## Raw data:
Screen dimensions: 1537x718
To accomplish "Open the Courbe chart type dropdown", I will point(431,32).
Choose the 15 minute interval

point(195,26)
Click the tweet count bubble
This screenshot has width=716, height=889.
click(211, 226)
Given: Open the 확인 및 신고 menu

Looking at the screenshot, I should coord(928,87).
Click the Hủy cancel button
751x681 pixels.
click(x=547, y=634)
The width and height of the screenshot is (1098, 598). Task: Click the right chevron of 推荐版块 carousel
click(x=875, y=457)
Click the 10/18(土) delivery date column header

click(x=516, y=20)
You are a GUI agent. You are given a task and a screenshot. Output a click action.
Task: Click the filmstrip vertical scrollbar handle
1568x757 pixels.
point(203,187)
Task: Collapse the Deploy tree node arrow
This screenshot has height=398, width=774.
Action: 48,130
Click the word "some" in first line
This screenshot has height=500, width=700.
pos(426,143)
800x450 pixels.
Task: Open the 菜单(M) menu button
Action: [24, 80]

## What the exercise asks:
Reproduce each of the items above word for word, preserving every line as it appears.

## Result of this task:
Screen dimensions: 1537x718
To accomplish "Open the Courbe chart type dropdown", I will point(431,32).
Choose the 15 minute interval

point(195,26)
Click the tweet count bubble
This screenshot has width=716, height=889.
click(211, 226)
Given: Open the 확인 및 신고 menu

Looking at the screenshot, I should coord(928,87).
Click the Hủy cancel button
751x681 pixels.
click(x=547, y=634)
The width and height of the screenshot is (1098, 598). Task: Click the right chevron of 推荐版块 carousel
click(x=875, y=457)
Click the 10/18(土) delivery date column header

click(x=516, y=20)
You are a GUI agent. You are given a task and a screenshot. Output a click action.
Task: Click the filmstrip vertical scrollbar handle
1568x757 pixels.
point(203,187)
Task: Collapse the Deploy tree node arrow
This screenshot has height=398, width=774.
Action: 48,130
Click the word "some" in first line
This screenshot has height=500, width=700.
pos(426,143)
800x450 pixels.
Task: Open the 菜单(M) menu button
Action: [24, 80]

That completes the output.